Pro-Taliban parties sweep regional Pakistan legislature

? A coalition of pro-Taliban religious parties swept the provincial legislature near the Afghan border, in the first solid results today in Pakistan’s election.

Campaigning on a strong anti-American platform that called for an end to Pakistan’s support for the U.S.-led war on terror in Afghanistan, the coalition of six hard-line parties had a clear majority in Pakistan’s North West Province legislature, according to the election commission.

For the first time since a 1999 coup, Pakistanis voted Thursday in elections the military government hailed as a historic return to democratic rule and the opposition denounced as a stage-managed sleight of hand to mask President Gen. Pervez Musharraf’s firm grip on power.

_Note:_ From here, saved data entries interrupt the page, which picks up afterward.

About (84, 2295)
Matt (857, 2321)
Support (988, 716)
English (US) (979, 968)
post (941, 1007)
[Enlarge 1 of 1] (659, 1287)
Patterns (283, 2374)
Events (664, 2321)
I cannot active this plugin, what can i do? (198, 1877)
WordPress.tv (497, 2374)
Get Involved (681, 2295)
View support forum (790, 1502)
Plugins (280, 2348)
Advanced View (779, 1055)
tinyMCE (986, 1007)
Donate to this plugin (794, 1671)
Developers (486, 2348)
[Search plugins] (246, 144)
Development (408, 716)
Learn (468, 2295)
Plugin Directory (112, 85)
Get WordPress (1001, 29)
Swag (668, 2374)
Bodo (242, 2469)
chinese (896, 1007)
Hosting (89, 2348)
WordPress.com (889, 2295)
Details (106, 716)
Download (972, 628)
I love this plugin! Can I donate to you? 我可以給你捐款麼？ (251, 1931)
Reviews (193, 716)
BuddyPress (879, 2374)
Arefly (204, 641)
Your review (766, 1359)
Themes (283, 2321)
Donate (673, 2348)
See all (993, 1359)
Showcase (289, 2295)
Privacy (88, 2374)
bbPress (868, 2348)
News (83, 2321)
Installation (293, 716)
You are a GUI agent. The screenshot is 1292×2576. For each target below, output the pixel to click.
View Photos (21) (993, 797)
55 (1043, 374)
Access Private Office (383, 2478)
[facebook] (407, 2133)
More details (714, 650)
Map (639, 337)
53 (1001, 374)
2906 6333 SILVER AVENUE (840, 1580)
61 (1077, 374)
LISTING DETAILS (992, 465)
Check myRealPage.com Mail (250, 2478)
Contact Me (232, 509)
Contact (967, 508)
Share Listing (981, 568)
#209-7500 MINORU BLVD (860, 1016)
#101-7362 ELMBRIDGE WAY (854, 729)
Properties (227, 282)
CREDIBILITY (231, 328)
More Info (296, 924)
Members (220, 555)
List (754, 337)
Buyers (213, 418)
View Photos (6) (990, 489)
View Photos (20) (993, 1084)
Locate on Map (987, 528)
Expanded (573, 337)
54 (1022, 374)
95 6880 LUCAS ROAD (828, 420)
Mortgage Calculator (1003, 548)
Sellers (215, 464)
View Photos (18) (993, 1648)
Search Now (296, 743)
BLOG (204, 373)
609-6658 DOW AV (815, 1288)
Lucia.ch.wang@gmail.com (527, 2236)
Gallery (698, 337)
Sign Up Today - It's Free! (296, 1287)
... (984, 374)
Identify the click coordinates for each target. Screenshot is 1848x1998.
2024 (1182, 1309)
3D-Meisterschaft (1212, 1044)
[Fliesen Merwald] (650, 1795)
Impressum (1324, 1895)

Sporadic violence Thursday left seven people dead, a bloody but common dose of Pakistan’s rough-and-tumble politics. Turnout was projected to be low, hurt in part by a series of decrees that kept the country’s best-known political players on the sideline, and by self-declared constitutional changes that have assured Musharraf ultimate control of Pakistan’s fate.

Musharraf an important U.S. ally in the war on terrorism has created a military-controlled National Security Council that will handle all national policy decisions. He has also granted himself the power to fire the prime minister and dissolve parliament, rendering the vote little more than window-dressing for continued military rule.

The religious parties were also doing better than expected in the southern port city of Karachi and in the southern part of Punjab province amid a strong undercurrent of resentment over the U.S. war in Afghanistan.

Nearly 100 parties were contesting the elections for a new parliament, prime minister and four regional legislatures.